*読む文章*

╭──

「黙秘権」について考えよう。

黙秘権とは?

黙秘権ってご存じですか?

黙秘権は読んで字のごとく「黙っている権利」です。

刑事手続きでは被疑者・被告人に対する取調べが行われますが、その際被疑者・被告人は自分に対して投げかけられる質問に答えず黙っていることが法的に認められています。

また、この質問には答える、この質問には答えないという具合に質問を選り好みして回答することもできます。

黙秘する理由を説明する必要もありません。

これが黙秘権です。

犯人に違いないから黙秘する?

我々は「黙秘」に対して,「弁解できないから黙ってるんだろ」とか「黙秘するということは犯人に違いないからだ」と素朴に考えがちです。

しかし,法は私たちに「この素朴な感覚に従ってはならない」、「黙秘すること自体を被疑者・被告人に不利に扱ってはならない」と要求するわけです。

どうしてこのような黙秘権という権利が被疑者・被告人に認められているのでしょうか。

今回は黙秘権について考えてみましょう。

和歌山毒物カレー事件の第1審判決を読む

黙秘権について大いに参考になるのが平成10年に発生した和歌山毒物カレー事件の第1審判決(和歌山地裁平成14年12月11日判決)です。

私の言いたいことはこの判決文に凝縮されておりますので,以下,かなり長くなってしまいますが引用します。

ちょっと難しいかもしれませんが,辛抱して読んでみてください。

刑事手続は,国家権力が個人に強制力を使ってまで事案を解明することを求めており,訴追機関と被訴追者である個人が真っ向から対立することを予定している。しかしながら,訴追機関と被訴追者の力のアンバランスは明白であり,それが種々のえん罪を生んできたことは歴史上明らかである。そこで,法は,力のアンバランスが悲劇を生まないよう双方の力のバランスを保つため,被訴追者たる個人は国家権力の行使者である訴追機関に対して自ら弁解を主張する必要はなく,訴追機関側が考えられるあらゆる弁解をその責任において排斥すべきこととしたのである。そして,そのために設けられた制度が黙秘権である。
ところで,事実上黙秘することは,特に権利とされるまでもなく,誰にでもできることである。したがって,黙秘することは「黙秘権」という権利まで高めた眼目は,まさに,黙秘したことを一切被訴追者(被告人,被疑者)に不利益に扱ってはならないという点にあるといわなければならない。
(中略)
・・・社会的には,不利な事実に対して黙秘することは,それが真実であって反論できないからであるという感覚の方が相当なのかもしれない。したがって,黙秘したことを被告人に不利益に扱ってはならないという黙秘権の制度が,一般世人にとって,納得のいかない印象を与えるのはむしろ当然なのかもしれない。

╰──

*提供情報*
╭──

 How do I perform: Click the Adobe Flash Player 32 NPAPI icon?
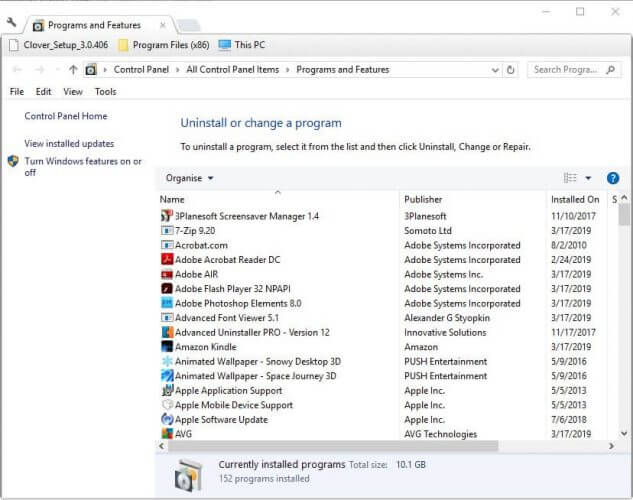tap(167, 288)
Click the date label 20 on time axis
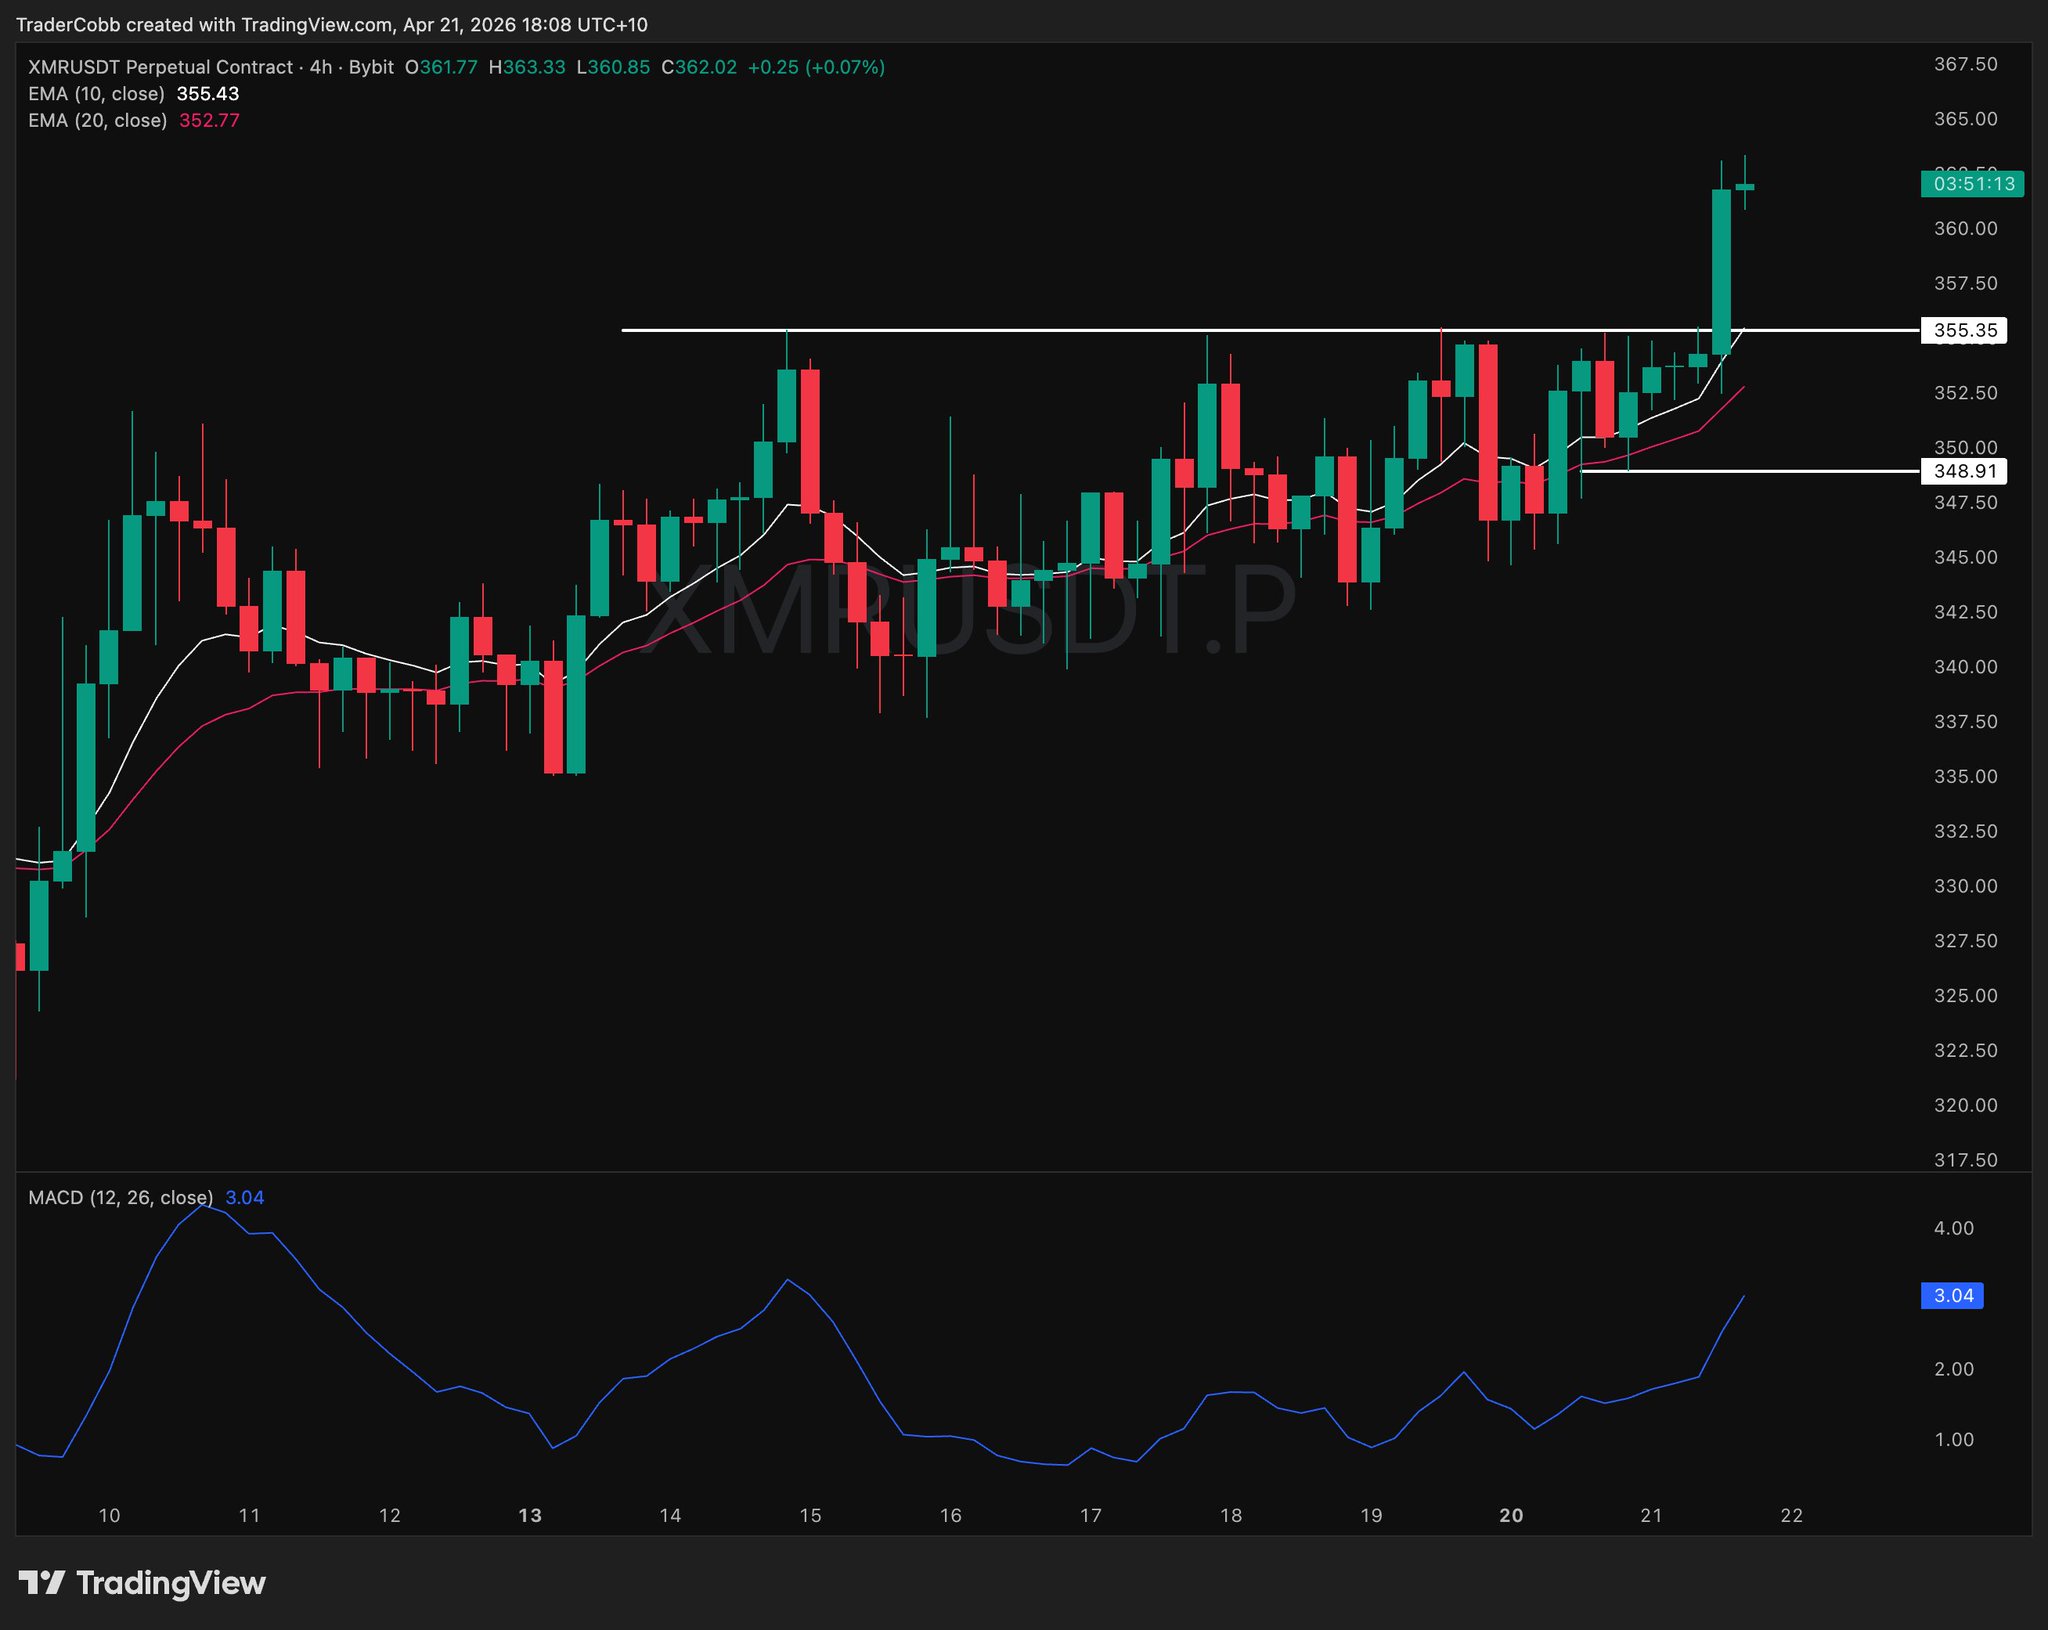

╰──

*練習問題*
1/ 黙秘権についての文章で、黙秘権を考えるうえで大いに参考になるとされているのは、どの事件のどの判決ですか。
2/ 黙秘権についての文章から、「どうしてこのような黙秘権という権利が被疑者・被告人に認められているのでしょうか。」で始まり「ちょっと難しいかもしれませんが,辛抱して読んでみてください。」まで続く部分を、一字も変えずに書き写してください。

*解答*
1/ 平成10年に発生した和歌山毒物カレー事件の第1審判決(和歌山地裁平成14年12月11日判決)です。

2/
どうしてこのような黙秘権という権利が被疑者・被告人に認められているのでしょうか。

今回は黙秘権について考えてみましょう。

和歌山毒物カレー事件の第1審判決を読む

黙秘権について大いに参考になるのが平成10年に発生した和歌山毒物カレー事件の第1審判決(和歌山地裁平成14年12月11日判決)です。

私の言いたいことはこの判決文に凝縮されておりますので,以下,かなり長くなってしまいますが引用します。

ちょっと難しいかもしれませんが,辛抱して読んでみてください。